Deaths from opioid overdoses in the United States have increased by more than five times since 1980. During a news conference call today, Brown released a county-by-county report on the number of deaths due to unintended drug overdoses in Ohio from 2008-2013. Each year, about 475,000 emergency room visits in the U.S. are attributable to the misuse and abuse of opioid pain killers.

This problem is particularly acute among veterans. According to a 2011 study from the U.S. Department of Veterans Affairs (VA), patients seeking care at VA clinics are nearly twice as likely to die from accidental poisonings – frequently from opioid medications – when compared with patients outside the VA health system. Brown discussed the Jason Simcakoski Memorial Opioid Safety Act, legislation he is cosponsoring that would provide safer and more effective pain management services to our nation’s veterans. The legislation focuses on strengthening the VA opioid prescribing guidelines and improving pain management services by:

  • Requiring stronger opioid prescribing guidelines and education for VA providers, including stricter standards against prescribing dangerous combinations of opioids with other drugs and for prescribing opioids to patients struggling with mental health issues;
  • Increasing coordination and communication throughout the VA between medical facilities, providers, patients, and their families surrounding pain management, alternative treatments for chronic pain, and appropriate opioid therapy; and
  • Holding the VA system accountable for appropriate care and quality standards through consistent internal audits as well as (Government Accountability Office) GAO reviews and reports to Congress.

In addition to improving opioid therapy and pain management, the bill would help strengthen patient advocacy, expand access to complementary and integrative health and wellness, and enhance VA hiring and internal audits. The bill is named for U.S. Marine Veteran Jason Simcakoski, who died at a Wisconsin VA facility in August 2013 as a result of mixed drug toxicity.

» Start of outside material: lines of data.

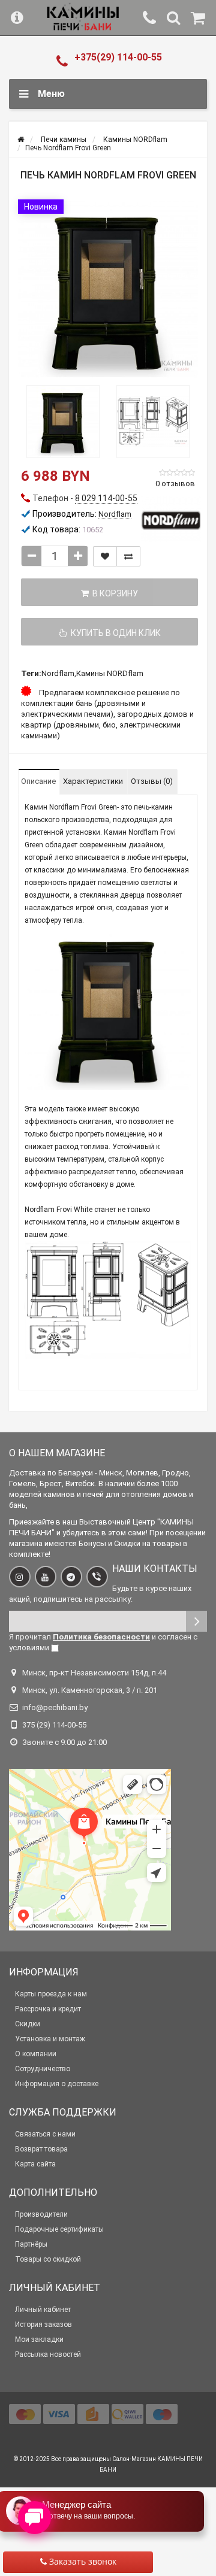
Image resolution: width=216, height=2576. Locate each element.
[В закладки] (105, 556)
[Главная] (20, 139)
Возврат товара (41, 2149)
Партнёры (31, 2244)
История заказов (43, 2324)
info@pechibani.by (55, 1707)
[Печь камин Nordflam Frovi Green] (108, 289)
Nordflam (57, 673)
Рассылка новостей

Brown also outlined a bipartisan bill he helped introduce that would allow health care providers to treat larger numbers of patients struggling with addiction to opioids like painkillers and heroin. The Recovery Enhancement for Addiction Treatment Act (TREAT Act) would update U.S. law to enable qualified physicians to treat larger numbers of patients struggling with addiction and – for the first time – allow certain nurse practitioners and physician assistants to provide supervised, medication-assisted treatment for patients.

Current law limits the number of patients a health care provider can treat for opioid abuse problems using medication-assisted treatment programs. Physicians must meet specific conditions and apply for a special waiver to prescribe certain opioid addiction medications, like buprenorphine. They are restricted from treating more than 30 patients during their first year and limited to treating only 100 patients per year after their first year. This has left patients to languish on waiting lists for medically-assisted treatment and has created barriers to patient access to combination behavioral and medical treatment.

Specifically, the TREAT Act would:

  • Increase the number of patients providers are initially allowed to treat from 30 patients to 100 patients per year during their first year of certification for treatment;
  • Allow certain physicians to request removal of the limit on the number of patients they can treat after one year;
  • Allow qualified nurse practitioners and physician assistants to treat up to 100 patients per year; and (keeping consistent with the first list); and
  • Require the GAO to examine changes in treatment availability and utilization; quality of treatment programs; integration with routine healthcare services; diversion; impact on state level policies and legislation; and use of nurse practitioner and physician assistant prescribers.

Brown is also seeking to get drugs out of wrongful hands through urging the Drug Enforcement Agency (DEA) to reinstate its National Drug Take-Back Days. In a letter to Attorney General Loretta Lynch sent last month, Brown urged her to reinstate this program, which gives Americans the opportunity to turn over unwanted, unneeded, and expired medications so they don’t end up in the hands of people who may abuse them.